In his shiur on Parshat Behar Rabbi Dunner looks at the beginning of the parsha, which discusses the mitzvot of Shemitta and Yovel.
Moshe informs the Jews that once they arrive in the Land of Israel, every seventh year will be a Sabbatical year, during which all agricultural work will cease. After seven Sabbatical years have passed, the fiftieth year will be known as Yovel, during which no agricultural work can occur, all ancestral land must be returned to its original owners, and Jewish bondsmen must be released and sent home.
The chapter dealing with these mitzvot is full of anomalies and curiosities. Most famously it begins with a reference to Mount Sinai, which seems strange in view of the fact that all mitzvot emanate from Mount Sinai. In this chapter there is an exclusive focus on the agricultural restrictions during while it completely omits all references to laws relating to financial transactions during Shemitta, which also requires explanation. Shemitta is only referred to as a “Sabbath”, while Yovel is only referred to as “holy”, even though both Shemitta and Yovel are very similar.

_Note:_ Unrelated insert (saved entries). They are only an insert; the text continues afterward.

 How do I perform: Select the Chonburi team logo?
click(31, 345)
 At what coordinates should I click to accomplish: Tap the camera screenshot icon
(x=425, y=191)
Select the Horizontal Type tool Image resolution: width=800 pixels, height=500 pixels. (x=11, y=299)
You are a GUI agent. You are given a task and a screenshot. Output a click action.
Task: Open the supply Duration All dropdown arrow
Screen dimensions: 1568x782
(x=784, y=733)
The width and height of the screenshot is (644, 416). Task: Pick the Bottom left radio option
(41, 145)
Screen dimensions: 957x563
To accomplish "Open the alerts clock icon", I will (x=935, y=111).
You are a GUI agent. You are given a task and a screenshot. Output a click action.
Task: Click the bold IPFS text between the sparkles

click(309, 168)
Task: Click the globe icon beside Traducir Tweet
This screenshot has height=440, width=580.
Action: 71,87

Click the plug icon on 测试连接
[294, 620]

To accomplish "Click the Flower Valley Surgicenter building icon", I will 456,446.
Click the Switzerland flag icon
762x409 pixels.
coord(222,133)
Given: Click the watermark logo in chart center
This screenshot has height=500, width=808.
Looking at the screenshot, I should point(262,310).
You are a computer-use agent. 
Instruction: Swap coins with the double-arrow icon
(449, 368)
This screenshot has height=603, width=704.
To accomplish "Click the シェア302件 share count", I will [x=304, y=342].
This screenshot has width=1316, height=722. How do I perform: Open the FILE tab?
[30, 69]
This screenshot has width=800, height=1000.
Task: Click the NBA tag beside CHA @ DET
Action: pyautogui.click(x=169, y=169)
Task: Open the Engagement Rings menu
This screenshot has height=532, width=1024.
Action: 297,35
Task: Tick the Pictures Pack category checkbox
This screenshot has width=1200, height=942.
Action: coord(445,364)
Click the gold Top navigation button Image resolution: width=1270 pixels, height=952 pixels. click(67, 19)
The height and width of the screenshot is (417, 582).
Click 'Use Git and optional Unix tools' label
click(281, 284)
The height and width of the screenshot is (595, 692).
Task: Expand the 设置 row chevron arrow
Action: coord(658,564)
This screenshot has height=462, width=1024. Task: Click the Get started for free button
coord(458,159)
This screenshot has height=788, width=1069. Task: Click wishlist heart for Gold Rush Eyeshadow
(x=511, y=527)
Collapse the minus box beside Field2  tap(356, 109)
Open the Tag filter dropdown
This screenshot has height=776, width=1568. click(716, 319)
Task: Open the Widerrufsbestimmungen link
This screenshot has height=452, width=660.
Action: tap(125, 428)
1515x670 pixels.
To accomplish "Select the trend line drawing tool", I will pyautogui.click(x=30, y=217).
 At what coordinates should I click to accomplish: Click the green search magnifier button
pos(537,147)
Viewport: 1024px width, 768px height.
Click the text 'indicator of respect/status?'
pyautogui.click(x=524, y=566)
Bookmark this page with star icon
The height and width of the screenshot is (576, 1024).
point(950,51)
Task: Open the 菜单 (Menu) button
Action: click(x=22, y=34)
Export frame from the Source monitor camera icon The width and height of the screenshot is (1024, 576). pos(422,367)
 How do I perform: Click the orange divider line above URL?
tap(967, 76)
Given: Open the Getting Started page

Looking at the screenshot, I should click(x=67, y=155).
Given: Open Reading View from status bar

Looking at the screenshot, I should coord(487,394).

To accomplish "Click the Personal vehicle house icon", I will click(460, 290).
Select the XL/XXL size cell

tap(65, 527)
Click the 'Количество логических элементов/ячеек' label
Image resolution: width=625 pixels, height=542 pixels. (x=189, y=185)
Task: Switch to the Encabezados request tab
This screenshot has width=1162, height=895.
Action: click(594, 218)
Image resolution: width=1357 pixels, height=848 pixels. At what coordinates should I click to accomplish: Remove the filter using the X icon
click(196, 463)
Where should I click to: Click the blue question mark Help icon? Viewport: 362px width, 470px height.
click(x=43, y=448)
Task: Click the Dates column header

Why does the Torah use different adjectives to describe them if they are both so similar? We are told that Yovel must be announced with a shofar blast, although Shemitta years will not require a shofar blast. Why the differentiation?
Rabbi Dunner shares Abarbanel’s illuminating explanation of the backdrop to both these mitzvot, which helps us understand how there is much more to them than meets the eye, and why their interrelationship amounts to much more than corresponding laws.